Before we get into the "why Apstra" question, let's start where all network engineers want to begin: the high-level design. Below is the logical design of our network. We have switches that provide speeds ranging from 10 G to 200 GB, with plans to expand to 400 GB over the next few months. 

HLD Apstra AIPG

As you can see, this network is the backbone of several core services that we offer from the AI Proving Ground, including LLMaaS, GPUaaS, VMware Management Cluster, Kubernetes Management Cluster, Storage Arrays and additional one-off servers. This allows us the flexibility to manage all these services under a single, unified network fabric.

One thing that is not shown on this HLD, but is the true heart of Apstra and where all your configuration is done, is the Apstra VM. This VM typically sits outside the network that you are deploying. This appliance is where all the magic of Apstra really happens. As it is where you would define your Blueprints, Racks, Networks, etc, to allow it to push the configuration to your switches.

Hardware decisions and compatibility

Our current architecture for this network is MLAG. As you can see from the diagram above, all switches are paired, and what the diagram doesn't show is that each switch is part of a VPC/MLAG pair. So why MLAG/VPC?  

The biggest reason for this is the capability. Since most of the switches we wanted to use were split across Cisco, Dell and Arista, Juniper recommended using MLAG, as it was a standard feature across all switch models. 

We had originally started our journey with an ESI model, but encountered a few issues, which prompted us to revert to the MLAG model. The first issue we encountered was that none of the Dell 64-port switches could be used at the leaf layer due to incompatibility with the ASICs, regardless of whether it was MLAG or ESI. However, the primary reason we had to transition from ESI to MLAG was an issue we encountered with free-range routing in the Dell-branded SONIC OS. This issue caused intermittent ping drops, mostly in our VMware ESXi cluster. As a result, we moved everything to MLAG using the same Dell-branded SONIC OS, and we haven't had an issue since. 

So why did we end up going with Dell?

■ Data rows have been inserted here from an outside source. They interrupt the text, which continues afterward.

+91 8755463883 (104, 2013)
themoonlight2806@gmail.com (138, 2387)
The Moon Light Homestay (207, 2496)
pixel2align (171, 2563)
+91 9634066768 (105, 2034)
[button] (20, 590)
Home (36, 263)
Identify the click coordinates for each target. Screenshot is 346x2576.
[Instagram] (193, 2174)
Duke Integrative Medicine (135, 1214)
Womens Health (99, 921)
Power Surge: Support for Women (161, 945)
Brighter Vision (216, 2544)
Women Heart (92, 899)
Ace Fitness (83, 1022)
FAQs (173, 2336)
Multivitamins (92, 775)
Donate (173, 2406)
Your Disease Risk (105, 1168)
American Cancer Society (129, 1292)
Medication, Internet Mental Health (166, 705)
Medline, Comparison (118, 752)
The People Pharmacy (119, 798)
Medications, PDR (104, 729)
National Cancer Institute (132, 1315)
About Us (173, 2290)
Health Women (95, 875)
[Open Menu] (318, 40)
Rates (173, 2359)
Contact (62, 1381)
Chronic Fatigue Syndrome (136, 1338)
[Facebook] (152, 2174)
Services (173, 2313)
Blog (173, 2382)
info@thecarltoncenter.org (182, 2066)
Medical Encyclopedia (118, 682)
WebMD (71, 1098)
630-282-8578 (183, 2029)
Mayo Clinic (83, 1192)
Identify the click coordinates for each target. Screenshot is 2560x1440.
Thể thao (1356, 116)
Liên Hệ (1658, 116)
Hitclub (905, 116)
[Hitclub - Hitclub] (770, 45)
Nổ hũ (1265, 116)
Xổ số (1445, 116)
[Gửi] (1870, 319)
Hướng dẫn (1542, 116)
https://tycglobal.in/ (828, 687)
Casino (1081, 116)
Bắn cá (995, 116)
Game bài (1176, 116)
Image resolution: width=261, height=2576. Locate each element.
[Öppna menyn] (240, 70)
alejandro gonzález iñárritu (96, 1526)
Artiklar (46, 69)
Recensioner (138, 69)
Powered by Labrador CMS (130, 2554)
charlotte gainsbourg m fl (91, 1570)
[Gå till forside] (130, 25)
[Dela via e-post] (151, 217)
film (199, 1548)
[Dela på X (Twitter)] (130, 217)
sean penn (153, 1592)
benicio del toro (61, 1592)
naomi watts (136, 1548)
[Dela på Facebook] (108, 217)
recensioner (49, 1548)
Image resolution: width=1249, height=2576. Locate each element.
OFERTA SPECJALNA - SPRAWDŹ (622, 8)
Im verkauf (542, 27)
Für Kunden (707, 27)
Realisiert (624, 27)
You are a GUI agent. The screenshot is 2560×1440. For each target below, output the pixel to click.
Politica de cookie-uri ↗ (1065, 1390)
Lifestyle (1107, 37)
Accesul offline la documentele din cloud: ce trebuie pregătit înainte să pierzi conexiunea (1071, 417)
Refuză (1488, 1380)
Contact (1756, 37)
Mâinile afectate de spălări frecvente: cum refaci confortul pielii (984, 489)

There were several reasons, but mainly, the switches were readily available and supported everything we needed for a stable backbone. We are using the 5248s for 10/25GBe and 5232s for our 100GBe connections. Dell's SONIC OS distribution page was also really easy to navigate and find the proper bits and bytes for the switch OS installs. For our spines, we ultimately used a 64-port switch, the Z9664F-ON, as it was approved for spine connections and allowed us to future-proof against any new switches that would require speeds of up to 400GBe. 

Why Apstra fits the AI Proving Ground's needs

The main reasons we chose Apstra

  • Vendor-agnostic intent-based orchestration is entirely abstract from device OS or vendor.
  • Scalable across small to large deployments, with support for various fabric designs and topology types.
  • Continuous validation, analytics, and unified visibility, simplifying day-to-day operations and troubleshooting.
  • Fabric-wide snapshot and rollback (Intent Time Voyager) is a robust safety net against misconfiguration or faulty changes.
  • Strong backing, ecosystem support, and multivendor hardware compatibility reduce vendor lock-in and simplify support.
  • Given AIPG's front-end requirements from early POCs to potentially large-scale deployments, Apstra delivers a robust, flexible, and future-proof foundation.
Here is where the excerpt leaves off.